* _Records for the exercise_:
........

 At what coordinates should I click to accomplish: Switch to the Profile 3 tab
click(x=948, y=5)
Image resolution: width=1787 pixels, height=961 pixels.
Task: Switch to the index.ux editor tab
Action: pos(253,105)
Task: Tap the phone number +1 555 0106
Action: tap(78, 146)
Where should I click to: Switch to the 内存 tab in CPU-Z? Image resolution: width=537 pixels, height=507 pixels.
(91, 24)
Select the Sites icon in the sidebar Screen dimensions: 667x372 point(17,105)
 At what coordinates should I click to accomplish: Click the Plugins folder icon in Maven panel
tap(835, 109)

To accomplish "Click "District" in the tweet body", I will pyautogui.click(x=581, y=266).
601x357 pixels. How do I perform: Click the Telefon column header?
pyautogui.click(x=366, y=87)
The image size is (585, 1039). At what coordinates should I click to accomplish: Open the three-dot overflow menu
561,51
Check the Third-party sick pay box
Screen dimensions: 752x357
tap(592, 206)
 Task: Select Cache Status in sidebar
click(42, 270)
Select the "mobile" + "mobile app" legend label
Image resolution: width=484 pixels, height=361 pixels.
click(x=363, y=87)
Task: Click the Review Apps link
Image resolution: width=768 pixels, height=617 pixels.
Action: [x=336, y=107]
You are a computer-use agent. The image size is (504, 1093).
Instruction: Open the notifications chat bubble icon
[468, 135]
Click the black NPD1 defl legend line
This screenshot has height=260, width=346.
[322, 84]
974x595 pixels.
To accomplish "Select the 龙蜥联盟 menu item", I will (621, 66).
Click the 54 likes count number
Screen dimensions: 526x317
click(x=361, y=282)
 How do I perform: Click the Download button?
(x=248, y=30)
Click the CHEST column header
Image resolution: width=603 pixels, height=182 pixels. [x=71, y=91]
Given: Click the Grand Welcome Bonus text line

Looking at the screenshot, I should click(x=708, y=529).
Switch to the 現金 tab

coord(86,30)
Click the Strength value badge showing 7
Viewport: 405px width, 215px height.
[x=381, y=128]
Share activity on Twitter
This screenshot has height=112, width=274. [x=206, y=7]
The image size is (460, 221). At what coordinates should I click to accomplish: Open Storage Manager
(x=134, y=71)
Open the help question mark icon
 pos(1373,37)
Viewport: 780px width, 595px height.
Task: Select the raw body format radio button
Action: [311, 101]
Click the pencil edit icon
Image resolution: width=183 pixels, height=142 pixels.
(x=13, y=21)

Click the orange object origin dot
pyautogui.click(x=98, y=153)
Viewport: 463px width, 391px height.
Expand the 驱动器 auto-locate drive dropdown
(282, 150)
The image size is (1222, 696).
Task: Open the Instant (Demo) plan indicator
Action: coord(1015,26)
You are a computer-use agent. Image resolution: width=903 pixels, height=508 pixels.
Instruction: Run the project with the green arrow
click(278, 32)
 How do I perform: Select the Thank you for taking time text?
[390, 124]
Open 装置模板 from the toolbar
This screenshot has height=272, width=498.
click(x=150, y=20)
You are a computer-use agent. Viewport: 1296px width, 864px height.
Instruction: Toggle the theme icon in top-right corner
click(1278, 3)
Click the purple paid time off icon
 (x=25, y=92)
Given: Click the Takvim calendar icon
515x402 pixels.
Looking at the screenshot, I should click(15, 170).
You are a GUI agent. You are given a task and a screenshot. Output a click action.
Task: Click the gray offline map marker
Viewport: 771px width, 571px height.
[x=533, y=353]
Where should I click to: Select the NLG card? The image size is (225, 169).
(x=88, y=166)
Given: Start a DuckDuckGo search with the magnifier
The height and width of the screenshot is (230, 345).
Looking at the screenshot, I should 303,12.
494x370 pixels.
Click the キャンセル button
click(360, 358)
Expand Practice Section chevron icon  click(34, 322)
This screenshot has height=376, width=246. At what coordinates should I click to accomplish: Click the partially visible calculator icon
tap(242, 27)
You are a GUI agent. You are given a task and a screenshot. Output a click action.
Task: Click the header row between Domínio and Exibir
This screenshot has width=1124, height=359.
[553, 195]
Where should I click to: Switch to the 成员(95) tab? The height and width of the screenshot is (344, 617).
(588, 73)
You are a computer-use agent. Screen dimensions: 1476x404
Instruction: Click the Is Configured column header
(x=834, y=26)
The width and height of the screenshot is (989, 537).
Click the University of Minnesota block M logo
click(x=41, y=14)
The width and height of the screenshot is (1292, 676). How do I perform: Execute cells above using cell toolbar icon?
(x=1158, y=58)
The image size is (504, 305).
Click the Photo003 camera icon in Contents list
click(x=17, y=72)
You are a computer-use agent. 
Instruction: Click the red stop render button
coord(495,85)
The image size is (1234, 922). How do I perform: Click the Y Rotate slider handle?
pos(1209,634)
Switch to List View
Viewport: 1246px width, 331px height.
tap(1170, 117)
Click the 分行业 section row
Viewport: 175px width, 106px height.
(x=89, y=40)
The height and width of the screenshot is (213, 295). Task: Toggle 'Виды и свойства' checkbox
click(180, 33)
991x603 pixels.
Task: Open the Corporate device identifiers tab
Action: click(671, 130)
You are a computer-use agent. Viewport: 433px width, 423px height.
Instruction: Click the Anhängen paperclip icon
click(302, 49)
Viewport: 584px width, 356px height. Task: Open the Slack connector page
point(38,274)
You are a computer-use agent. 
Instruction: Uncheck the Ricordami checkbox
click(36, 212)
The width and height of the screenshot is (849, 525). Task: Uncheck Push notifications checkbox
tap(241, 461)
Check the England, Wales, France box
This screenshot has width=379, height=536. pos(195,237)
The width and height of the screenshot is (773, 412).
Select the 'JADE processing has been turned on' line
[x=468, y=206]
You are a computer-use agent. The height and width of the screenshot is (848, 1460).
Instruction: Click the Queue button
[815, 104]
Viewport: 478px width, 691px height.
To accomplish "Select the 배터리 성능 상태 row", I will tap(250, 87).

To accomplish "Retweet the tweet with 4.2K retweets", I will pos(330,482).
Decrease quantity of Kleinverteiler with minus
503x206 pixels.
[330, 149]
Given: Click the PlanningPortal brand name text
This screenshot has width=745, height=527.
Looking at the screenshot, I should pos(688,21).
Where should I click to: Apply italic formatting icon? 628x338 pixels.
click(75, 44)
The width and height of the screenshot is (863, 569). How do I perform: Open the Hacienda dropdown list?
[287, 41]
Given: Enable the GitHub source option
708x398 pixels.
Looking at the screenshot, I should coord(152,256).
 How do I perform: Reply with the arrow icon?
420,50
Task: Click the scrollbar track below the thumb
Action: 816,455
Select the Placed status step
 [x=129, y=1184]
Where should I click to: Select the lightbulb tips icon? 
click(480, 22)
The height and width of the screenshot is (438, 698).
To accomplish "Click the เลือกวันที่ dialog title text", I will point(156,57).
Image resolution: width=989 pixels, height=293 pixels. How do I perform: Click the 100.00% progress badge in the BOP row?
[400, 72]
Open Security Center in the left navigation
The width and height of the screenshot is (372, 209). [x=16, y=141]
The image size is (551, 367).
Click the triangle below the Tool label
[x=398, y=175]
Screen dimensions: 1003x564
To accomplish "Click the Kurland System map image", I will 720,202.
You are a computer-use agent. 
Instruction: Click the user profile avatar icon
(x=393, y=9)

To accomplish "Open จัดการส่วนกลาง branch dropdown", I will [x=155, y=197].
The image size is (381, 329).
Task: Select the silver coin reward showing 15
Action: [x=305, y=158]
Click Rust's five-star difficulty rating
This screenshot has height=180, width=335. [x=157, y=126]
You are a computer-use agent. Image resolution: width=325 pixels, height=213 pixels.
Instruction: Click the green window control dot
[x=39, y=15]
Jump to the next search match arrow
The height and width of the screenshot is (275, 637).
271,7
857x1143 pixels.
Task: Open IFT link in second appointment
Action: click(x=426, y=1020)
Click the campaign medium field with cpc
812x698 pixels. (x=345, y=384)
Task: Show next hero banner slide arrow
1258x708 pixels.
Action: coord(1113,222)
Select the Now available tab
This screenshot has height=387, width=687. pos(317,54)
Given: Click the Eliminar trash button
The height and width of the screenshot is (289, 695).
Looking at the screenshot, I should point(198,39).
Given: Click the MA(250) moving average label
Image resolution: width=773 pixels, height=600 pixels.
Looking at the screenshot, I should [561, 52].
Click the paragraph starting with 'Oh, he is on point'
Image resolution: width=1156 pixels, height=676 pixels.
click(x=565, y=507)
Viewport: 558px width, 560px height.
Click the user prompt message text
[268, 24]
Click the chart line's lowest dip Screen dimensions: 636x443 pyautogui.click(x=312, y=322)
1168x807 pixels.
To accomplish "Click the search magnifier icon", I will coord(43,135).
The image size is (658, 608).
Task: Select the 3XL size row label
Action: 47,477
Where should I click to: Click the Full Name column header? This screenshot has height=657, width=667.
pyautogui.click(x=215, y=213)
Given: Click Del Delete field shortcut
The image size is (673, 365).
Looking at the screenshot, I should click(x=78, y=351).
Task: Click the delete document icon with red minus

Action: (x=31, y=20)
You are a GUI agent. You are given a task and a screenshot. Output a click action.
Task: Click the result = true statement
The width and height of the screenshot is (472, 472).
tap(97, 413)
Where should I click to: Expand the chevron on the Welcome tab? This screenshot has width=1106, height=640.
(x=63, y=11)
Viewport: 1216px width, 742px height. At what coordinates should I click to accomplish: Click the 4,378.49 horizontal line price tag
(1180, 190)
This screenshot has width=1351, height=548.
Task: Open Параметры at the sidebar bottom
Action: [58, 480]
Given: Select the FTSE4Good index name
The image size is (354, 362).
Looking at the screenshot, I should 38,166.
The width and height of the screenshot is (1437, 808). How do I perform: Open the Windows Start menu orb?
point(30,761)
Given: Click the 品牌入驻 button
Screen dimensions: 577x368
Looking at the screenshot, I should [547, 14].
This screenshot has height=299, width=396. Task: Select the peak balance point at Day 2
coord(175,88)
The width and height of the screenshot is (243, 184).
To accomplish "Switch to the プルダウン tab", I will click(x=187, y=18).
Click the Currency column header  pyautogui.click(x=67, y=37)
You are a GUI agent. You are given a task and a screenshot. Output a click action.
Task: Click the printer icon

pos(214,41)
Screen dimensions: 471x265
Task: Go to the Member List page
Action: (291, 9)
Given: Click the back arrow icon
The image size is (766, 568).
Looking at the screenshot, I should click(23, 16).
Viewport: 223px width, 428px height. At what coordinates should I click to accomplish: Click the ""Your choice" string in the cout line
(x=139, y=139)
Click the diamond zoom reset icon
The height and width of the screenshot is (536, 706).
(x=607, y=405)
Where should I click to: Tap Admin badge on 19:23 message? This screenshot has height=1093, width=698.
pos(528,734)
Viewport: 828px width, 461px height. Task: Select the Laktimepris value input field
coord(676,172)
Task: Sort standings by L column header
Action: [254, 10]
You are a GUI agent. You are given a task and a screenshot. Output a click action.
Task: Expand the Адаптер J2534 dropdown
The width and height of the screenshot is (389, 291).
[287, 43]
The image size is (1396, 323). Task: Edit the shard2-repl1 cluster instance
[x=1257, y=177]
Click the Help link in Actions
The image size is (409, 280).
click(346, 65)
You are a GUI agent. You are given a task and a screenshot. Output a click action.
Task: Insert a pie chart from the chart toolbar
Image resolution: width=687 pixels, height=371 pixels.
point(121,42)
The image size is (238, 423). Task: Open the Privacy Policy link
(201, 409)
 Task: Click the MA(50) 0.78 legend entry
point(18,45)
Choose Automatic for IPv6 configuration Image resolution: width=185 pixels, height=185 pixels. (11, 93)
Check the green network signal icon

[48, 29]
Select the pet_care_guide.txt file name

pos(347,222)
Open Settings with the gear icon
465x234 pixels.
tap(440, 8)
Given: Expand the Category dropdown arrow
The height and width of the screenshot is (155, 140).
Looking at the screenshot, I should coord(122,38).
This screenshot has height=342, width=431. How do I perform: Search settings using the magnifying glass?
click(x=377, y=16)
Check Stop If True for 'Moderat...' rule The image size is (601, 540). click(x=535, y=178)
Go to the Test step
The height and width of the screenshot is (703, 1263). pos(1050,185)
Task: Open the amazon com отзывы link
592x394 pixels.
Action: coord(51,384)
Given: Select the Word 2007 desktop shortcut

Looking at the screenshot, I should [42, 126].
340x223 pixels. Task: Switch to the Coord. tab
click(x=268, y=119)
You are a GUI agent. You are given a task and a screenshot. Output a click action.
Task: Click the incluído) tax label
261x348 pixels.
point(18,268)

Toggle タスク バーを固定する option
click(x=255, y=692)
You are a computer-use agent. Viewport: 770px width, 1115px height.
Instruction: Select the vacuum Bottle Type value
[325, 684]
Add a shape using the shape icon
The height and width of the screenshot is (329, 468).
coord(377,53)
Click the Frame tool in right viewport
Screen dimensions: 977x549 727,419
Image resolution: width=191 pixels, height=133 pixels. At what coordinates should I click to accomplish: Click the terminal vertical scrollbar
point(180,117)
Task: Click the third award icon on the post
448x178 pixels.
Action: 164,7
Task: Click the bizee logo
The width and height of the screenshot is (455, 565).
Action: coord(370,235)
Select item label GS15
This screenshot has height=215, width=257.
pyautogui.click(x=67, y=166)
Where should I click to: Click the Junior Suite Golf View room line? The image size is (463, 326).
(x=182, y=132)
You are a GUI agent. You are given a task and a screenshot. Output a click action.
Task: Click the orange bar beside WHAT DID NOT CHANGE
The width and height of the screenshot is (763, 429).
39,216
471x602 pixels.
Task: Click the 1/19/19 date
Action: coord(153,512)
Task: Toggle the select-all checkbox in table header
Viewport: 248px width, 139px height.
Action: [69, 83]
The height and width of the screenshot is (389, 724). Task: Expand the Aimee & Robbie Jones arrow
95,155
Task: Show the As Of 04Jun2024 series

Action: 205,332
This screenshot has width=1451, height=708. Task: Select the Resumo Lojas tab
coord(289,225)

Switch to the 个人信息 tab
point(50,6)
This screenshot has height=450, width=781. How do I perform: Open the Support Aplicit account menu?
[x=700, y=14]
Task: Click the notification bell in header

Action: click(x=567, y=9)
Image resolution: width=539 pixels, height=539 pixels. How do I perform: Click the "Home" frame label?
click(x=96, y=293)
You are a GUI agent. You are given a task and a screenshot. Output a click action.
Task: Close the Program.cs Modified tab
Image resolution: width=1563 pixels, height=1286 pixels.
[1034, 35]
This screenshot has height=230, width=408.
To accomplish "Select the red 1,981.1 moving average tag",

........

* _What you will do_: Quote in full each line from the top of the records above through the line with "Select the Sites"; stop after that line.

* _Written solution_:
 At what coordinates should I click to accomplish: Switch to the Profile 3 tab
click(x=948, y=5)
Image resolution: width=1787 pixels, height=961 pixels.
Task: Switch to the index.ux editor tab
Action: pos(253,105)
Task: Tap the phone number +1 555 0106
Action: tap(78, 146)
Where should I click to: Switch to the 内存 tab in CPU-Z? Image resolution: width=537 pixels, height=507 pixels.
(91, 24)
Select the Sites icon in the sidebar Screen dimensions: 667x372 point(17,105)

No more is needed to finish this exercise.